━━ Page extract

Re: [VOTE][SPARK-28885] Follow ANSI store assignment rules in table insertion by default

2019-09-06 Thread Alastair Green

Makes sense.
While the ISO SQL standard automatically becomes an American national (ANSI) 
standard, changes are only made to the International (ISO/IEC) Standard, which 
is the authoritative specification.
These rules are specified in SQL/Foundation (ISO/IEC SQL Part 2), section 9.2.
Could we rename the proposed default to “ISO/IEC (ANSI)”?
— Alastair

On Thu, Sep 5, 2019 at 17:17, Reynold Xin  wrote:
Having three modes is a lot. Why not just use ansi mode as default, and legacy 
for backward compatibility? Then over time there's only the ANSI mode, which is 
standard compliant and easy to understand. We also don't need to invent a 
standard just for Spark.

On Thu, Sep 05, 2019 at 12:27 AM, Wenchen Fan < cloud0...@gmail.com 
[cloud0...@gmail.com] > wrote:
+1
To be honest I don't like the legacy policy. It's too loose and easy for users 
to make mistakes, especially when Spark returns null if a function hit errors 
like overflow.

━━━━
━━ Recorded data

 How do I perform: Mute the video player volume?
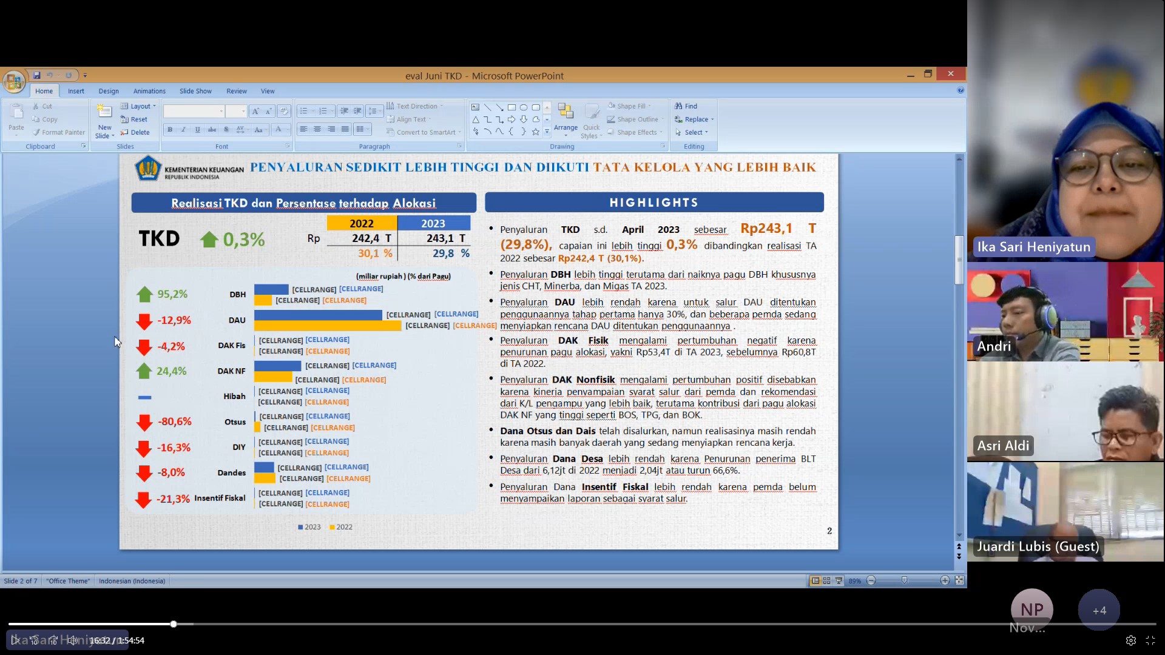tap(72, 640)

━━━━
━━ Recorded data

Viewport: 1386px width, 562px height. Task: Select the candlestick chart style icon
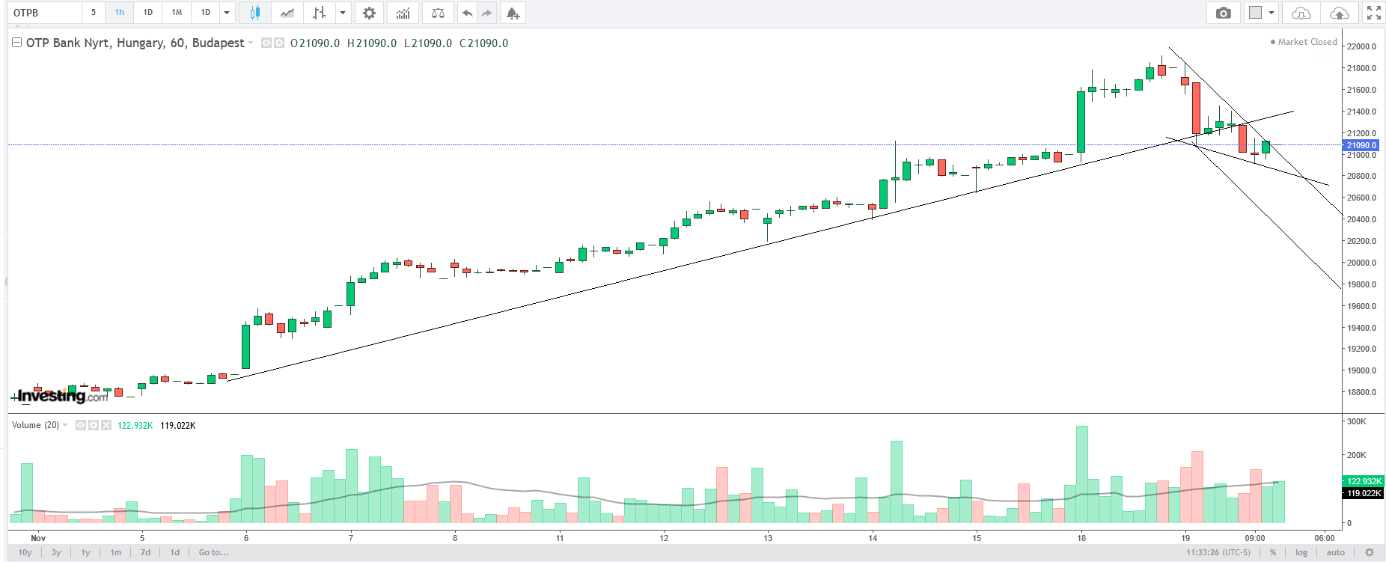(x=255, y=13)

━━━━

To do:
a: From the mailing-list thread on ANSI store assignment, set down word for word the passage from "On Thu, Sep 5, 2019" up to and including "like overflow.".
b: Write the next part of the mailing-list thread on ANSI store assignment, picking up after its final sentence.
The listing is separate material and has nothing to do with the mailing-list thread on ANSI store assignment.

Responses to the tasks:
a:
On Thu, Sep 5, 2019 at 17:17, Reynold Xin  wrote:
Having three modes is a lot. Why not just use ansi mode as default, and legacy 
for backward compatibility? Then over time there's only the ANSI mode, which is 
standard compliant and easy to understand. We also don't need to invent a 
standard just for Spark.

On Thu, Sep 05, 2019 at 12:27 AM, Wenchen Fan < cloud0...@gmail.com 
[cloud0...@gmail.com] > wrote:
+1
To be honest I don't like the legacy policy. It's too loose and easy for users 
to make mistakes, especially when Spark returns null if a function hit errors 
like overflow.

b:
The strict policy is not good either. It's too strict and stops valid use cases 
like writing timestamp values to a date type column. Users do expect truncation 
to happen without adding cast manually in this case. It's also weird to use a 
spark specific policy that no other database is using.
The ANSI policy is better. It stops invalid use cases like writing string 
values to an int type column, while keeping valid use cases like timestamp -> 
date.
I think it's no doubt that we should use ANSI policy instead of legacy policy 
for v1 tables. Except for backward compatibility, ANSI policy is literally 
better than the legacy policy.
The v2 table is arguable here. Although the ANSI policy is better than strict 
policy to me, this is just the store assignment policy, which only partially 
controls the table insertion behavior. With Spark's "return null on error" 
behavior, the table insertion is more likely to insert invalid null values with 
the ANSI policy compared to the strict policy.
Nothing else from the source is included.